## STUDY TEXT
Content starts

The potential protective effect of metformin was very similar in medical and surgical ICU patients, except for a small number of patients admitted after acute cardiac surgery. The impact of metformin use on mortality was more pronounced among patients admitted to the ICU on the day of hospital admission, compared to patients admitted the day after hospital admission. The lowered mortality in metformin users was most evident in those with a primary diagnosis of septicemia and other infectious diseases and in patients with cancer, including patients admitted with complications following cancer surgery (Figure 1).


This is the first study to address the association between preadmission metformin use and mortality after ICU admission. We found that users of metformin as monotherapy and in combination with other anti-diabetic drugs had decreased 30-day mortality compared to non-users. The association persisted after adjustment for preadmission morbidity and other potential confounders. Results were very similar in a propensity score-matched analysis, although the estimates were imprecise, probably because of the smaller sample size. Importantly, former use of metformin was not associated with decreased mortality.

Earlier data are very limited on metformin use and outcome of critical illness. A US cohort study of 1,284 predominantly elective cardiac surgery patients included 443 preadmission metformin users and 443 non-users in a propensity score-matched analysis. Metformin users had fewer postoperative complications, including infections (0.7% in metformin users versus 3.2% in non-users). In-hospital mortality was as low as 0.7% in metformin users compared with 1.4% in non-users (odds ratio = 0.5; 95% CI 0.1, 2.0) [13]. An Iranian randomized trial of 21 patients with systemic inflammatory response syndrome and hyperglycemia examined the effect of metformin during treatment in the ICU and found a non-significant decrease in pro-inflammatory cytokines on day 7 and a reduced insulin requirement when metformin was added to intensive insulin therapy [12]. This is supported by our finding of a lower CRP level upon admission in metformin users compared with non-users, although interpretation of their study results was hampered by the small study population, the exclusion of six patients after randomization, and by a lack of data on clinical outcomes.

Our study also supports findings from experimental animal studies that found metformin treatment to be associated with decreased mortality in lipopolysaccharide-induced acute lung injury or endotoxemia [9, 11]. These effects were mediated through attenuation of the pro-inflammatory response, including a decrease in pro-inflammatory cytokines, such as TNF-α and IL-1β, and decreased neutrophil activation through mitochondrial inhibition [9, 11]. The hyper-inflammatory response is a central feature of pathogenesis in the early phase of sepsis and organ dysfunction [17], and early metformin treatment may modulate this response beneficially. Beside anti-inflammatory effects, the pleiotropic properties of metformin include fibrinolytic effects that may prevent microvascular thrombosis by reducing the level of plasminogen activator [10]. We did not have clinical data to support previous animal studies that indicated a lower rate of acute lung injury [11]. In fact, we found an increased rate of mechanical ventilation in metformin users compared with non-users, but this may be explained by more metformin users being admitted after cardiac surgery.

Content ends

## WHAT NEEDS TO BE DONE
Decide whether each statement agrees with the metformin passage, answering yes or no and quoting the words that settle it: (a) Former use of metformin was associated with decreased mortality. (b) The Iranian randomized trial included 21 patients. (c) Metformin users had a lower rate of mechanical ventilation than non-users. Rely solely on the metformin passage above.

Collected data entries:
Content starts

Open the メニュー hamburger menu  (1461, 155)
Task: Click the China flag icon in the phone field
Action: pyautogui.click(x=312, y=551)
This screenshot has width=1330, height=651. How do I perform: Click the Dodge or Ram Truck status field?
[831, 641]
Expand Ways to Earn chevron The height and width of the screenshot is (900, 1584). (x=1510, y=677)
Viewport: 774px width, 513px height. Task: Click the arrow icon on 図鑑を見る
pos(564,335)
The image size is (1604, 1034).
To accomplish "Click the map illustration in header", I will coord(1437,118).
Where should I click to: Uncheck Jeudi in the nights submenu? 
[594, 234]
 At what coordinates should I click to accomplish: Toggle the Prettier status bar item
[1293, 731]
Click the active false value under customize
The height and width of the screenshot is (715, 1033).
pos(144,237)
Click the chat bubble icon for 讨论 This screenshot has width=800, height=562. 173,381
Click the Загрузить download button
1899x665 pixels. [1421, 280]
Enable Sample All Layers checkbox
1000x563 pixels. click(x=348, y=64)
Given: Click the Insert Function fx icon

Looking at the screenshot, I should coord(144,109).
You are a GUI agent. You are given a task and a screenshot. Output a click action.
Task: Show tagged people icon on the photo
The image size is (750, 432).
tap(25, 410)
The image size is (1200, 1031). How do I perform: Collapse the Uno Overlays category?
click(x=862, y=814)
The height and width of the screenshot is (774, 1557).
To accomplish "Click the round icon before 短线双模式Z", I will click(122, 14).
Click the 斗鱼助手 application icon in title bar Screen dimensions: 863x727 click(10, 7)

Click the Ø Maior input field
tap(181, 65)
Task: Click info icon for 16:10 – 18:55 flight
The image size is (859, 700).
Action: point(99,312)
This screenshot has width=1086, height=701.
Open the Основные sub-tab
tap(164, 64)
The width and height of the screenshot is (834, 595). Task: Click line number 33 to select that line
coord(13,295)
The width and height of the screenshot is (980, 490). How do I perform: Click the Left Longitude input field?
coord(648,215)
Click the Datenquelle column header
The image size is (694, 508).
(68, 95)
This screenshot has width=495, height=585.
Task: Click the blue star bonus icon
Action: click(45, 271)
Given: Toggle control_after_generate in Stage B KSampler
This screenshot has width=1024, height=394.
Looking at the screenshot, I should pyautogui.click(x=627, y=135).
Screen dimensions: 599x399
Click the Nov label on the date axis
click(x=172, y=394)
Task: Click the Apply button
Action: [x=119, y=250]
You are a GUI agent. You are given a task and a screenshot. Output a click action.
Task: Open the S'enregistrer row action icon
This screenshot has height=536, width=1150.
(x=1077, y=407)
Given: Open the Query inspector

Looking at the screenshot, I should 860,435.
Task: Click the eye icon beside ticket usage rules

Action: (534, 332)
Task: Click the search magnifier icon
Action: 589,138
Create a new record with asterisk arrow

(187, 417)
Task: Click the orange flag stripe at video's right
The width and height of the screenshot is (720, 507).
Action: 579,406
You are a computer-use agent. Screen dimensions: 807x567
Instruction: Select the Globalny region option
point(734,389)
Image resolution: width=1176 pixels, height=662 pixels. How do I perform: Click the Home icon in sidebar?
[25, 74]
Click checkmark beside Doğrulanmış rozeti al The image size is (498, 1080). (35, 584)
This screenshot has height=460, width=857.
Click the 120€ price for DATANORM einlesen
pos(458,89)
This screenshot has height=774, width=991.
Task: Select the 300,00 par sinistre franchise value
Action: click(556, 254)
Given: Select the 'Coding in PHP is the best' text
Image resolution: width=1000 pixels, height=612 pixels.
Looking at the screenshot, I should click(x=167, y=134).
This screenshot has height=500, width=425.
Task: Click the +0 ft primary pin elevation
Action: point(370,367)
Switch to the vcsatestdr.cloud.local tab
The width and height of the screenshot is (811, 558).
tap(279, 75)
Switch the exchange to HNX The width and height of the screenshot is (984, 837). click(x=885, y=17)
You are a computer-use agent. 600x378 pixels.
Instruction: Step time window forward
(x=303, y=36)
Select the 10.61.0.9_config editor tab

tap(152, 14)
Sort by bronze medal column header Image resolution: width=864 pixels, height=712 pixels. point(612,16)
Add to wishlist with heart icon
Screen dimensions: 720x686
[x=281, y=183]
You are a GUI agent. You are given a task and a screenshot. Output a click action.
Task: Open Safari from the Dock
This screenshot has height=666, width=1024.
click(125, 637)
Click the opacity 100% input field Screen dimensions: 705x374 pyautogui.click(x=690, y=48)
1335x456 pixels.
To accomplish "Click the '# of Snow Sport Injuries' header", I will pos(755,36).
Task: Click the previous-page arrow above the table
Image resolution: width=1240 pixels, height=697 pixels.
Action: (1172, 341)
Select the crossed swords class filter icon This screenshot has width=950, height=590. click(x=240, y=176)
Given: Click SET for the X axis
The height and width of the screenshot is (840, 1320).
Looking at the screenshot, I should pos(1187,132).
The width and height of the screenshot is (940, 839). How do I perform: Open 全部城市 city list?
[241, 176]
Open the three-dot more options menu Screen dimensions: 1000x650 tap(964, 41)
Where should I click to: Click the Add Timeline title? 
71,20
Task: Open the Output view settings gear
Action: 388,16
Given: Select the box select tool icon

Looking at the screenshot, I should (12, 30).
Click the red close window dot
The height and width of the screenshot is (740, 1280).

Content ends

## EXERCISE RESPONSE
(a) No: "Importantly, former use of metformin was not associated with decreased mortality."
(b) Yes: "An Iranian randomized trial of 21 patients with systemic inflammatory response syndrome and hyperglycemia"
(c) No: "we found an increased rate of mechanical ventilation in metformin users compared with non-users"